**TASK GOAL**: What lines in the listing include "height"? Return a copy of each.

-- DATA follows --

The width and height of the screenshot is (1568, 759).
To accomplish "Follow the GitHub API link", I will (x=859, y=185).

-- DATA concluded --
-- DATA follows --

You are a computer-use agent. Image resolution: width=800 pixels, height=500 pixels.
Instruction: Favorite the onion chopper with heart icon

-- DATA concluded --
-- DATA follows --

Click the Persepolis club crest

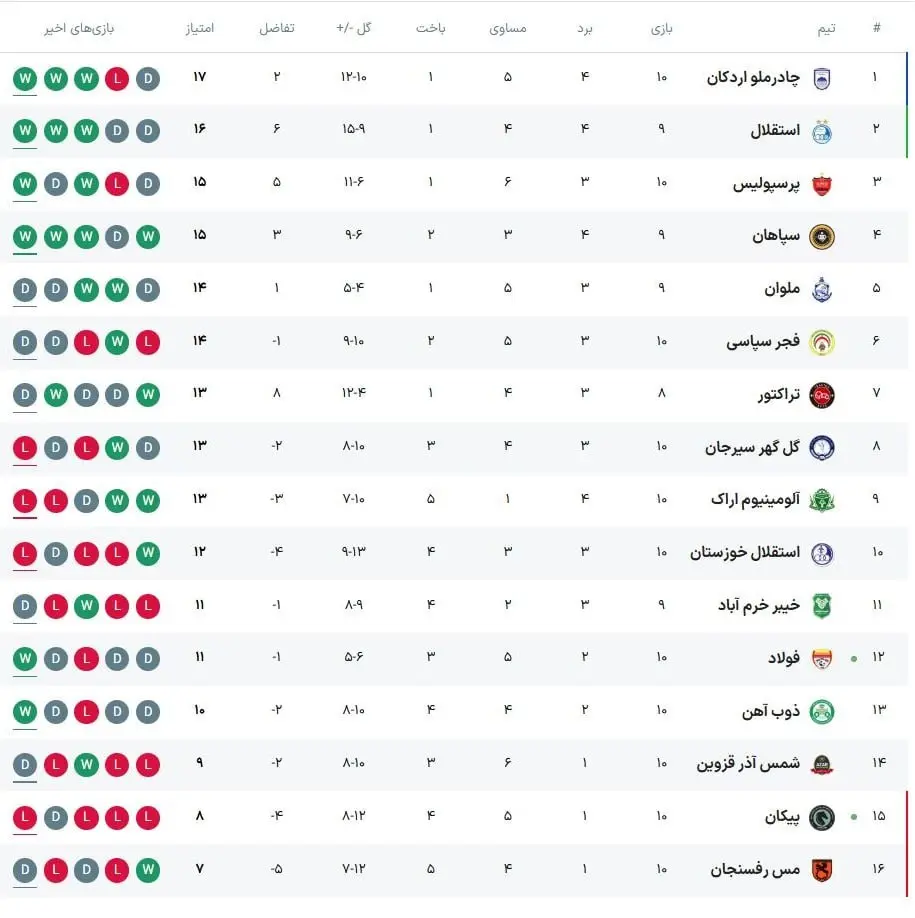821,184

-- DATA concluded --

**RESPONSE TO THIS EXERCISE**:
The width and height of the screenshot is (1568, 759).
You are a computer-use agent. Image resolution: width=800 pixels, height=500 pixels.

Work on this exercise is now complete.